Convert the entries that start on the line containing "1568x759 pixels. How" and end on the line containing "click(x=471, y=42)" into a two-column CSV with the headers entry and answer. Use one row per entry, put each field in double quotes, replace line breaks with spaces, and omit the pictures.

--- BEGIN Records supplied ---

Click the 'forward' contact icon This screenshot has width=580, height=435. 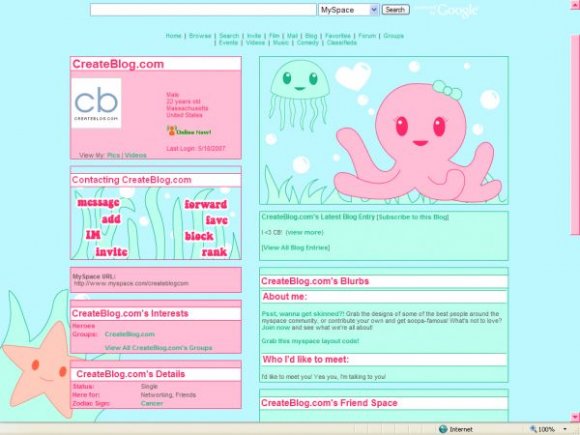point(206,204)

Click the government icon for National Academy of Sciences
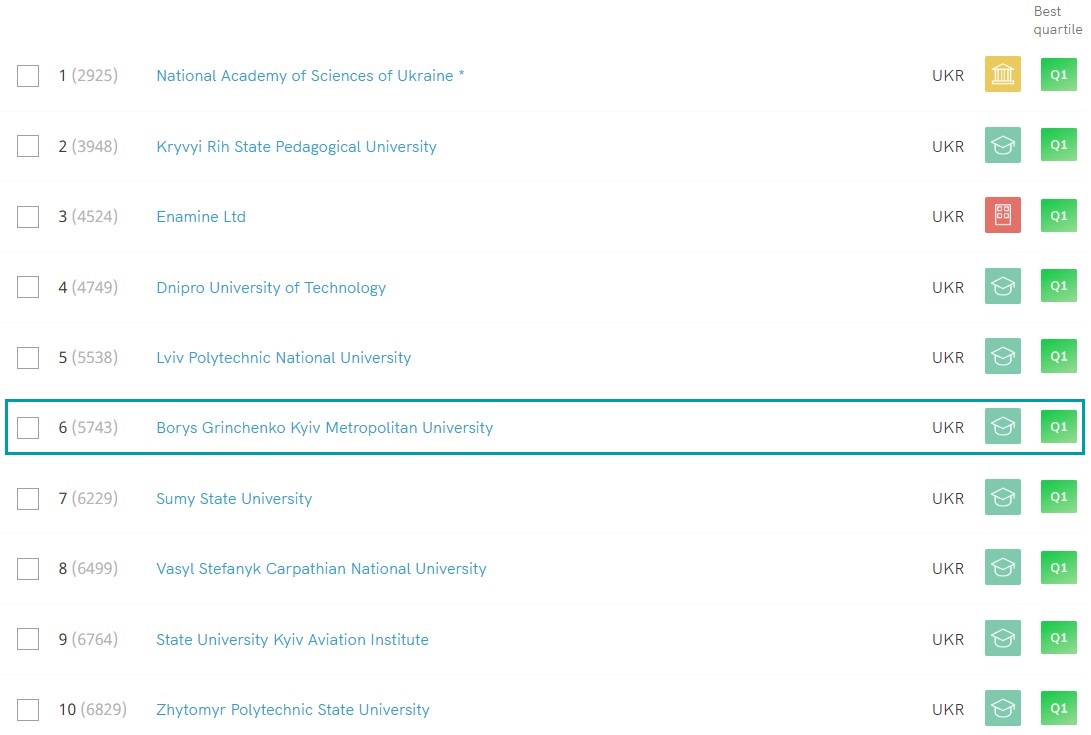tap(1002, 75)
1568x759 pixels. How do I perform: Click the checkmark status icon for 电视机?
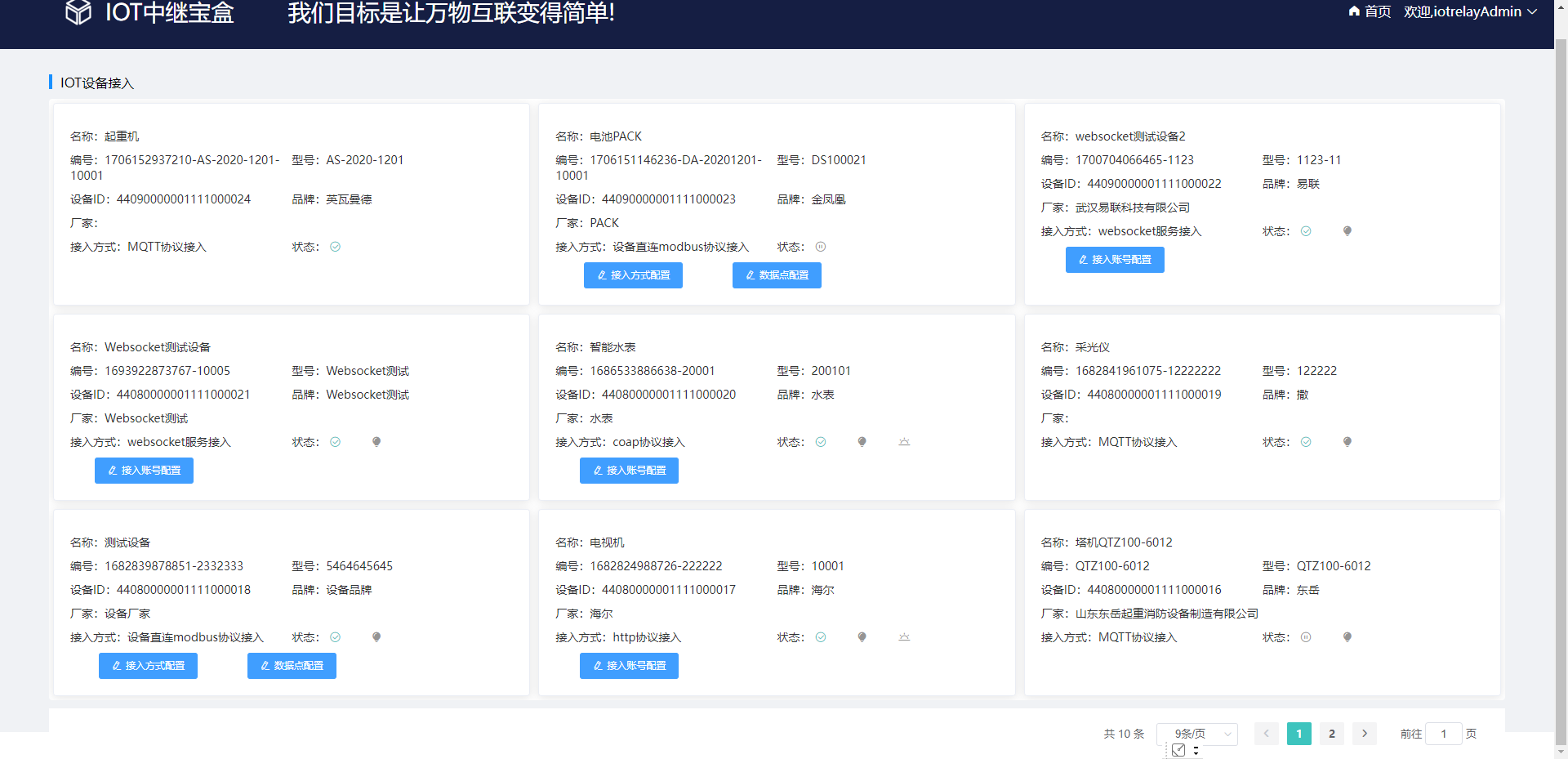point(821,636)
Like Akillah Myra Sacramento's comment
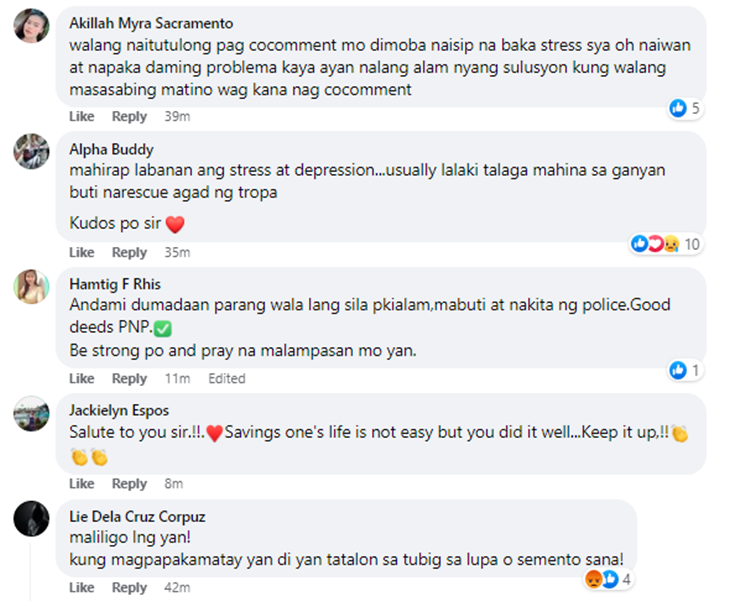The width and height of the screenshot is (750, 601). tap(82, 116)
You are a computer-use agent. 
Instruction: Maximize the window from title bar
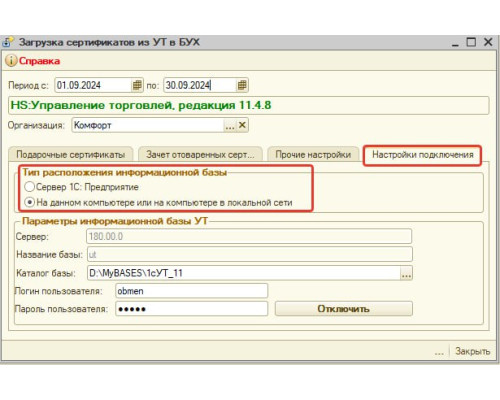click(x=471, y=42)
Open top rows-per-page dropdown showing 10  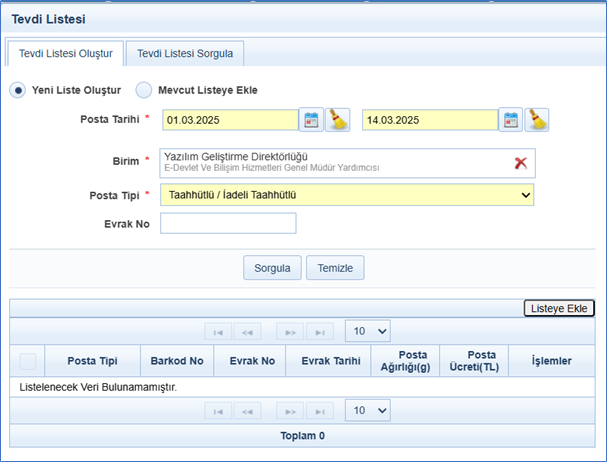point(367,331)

--- END Records supplied ---

Exercise result =>
entry,answer
"1568x759 pixels. How do I perform: Click the checkmark status icon for 电视机?","point(821,636)"
"Like Akillah Myra Sacramento's comment","The width and height of the screenshot is (750, 601). tap(82, 116)"
"You are a computer-use agent. Instruction: Maximize the window from title bar","click(x=471, y=42)"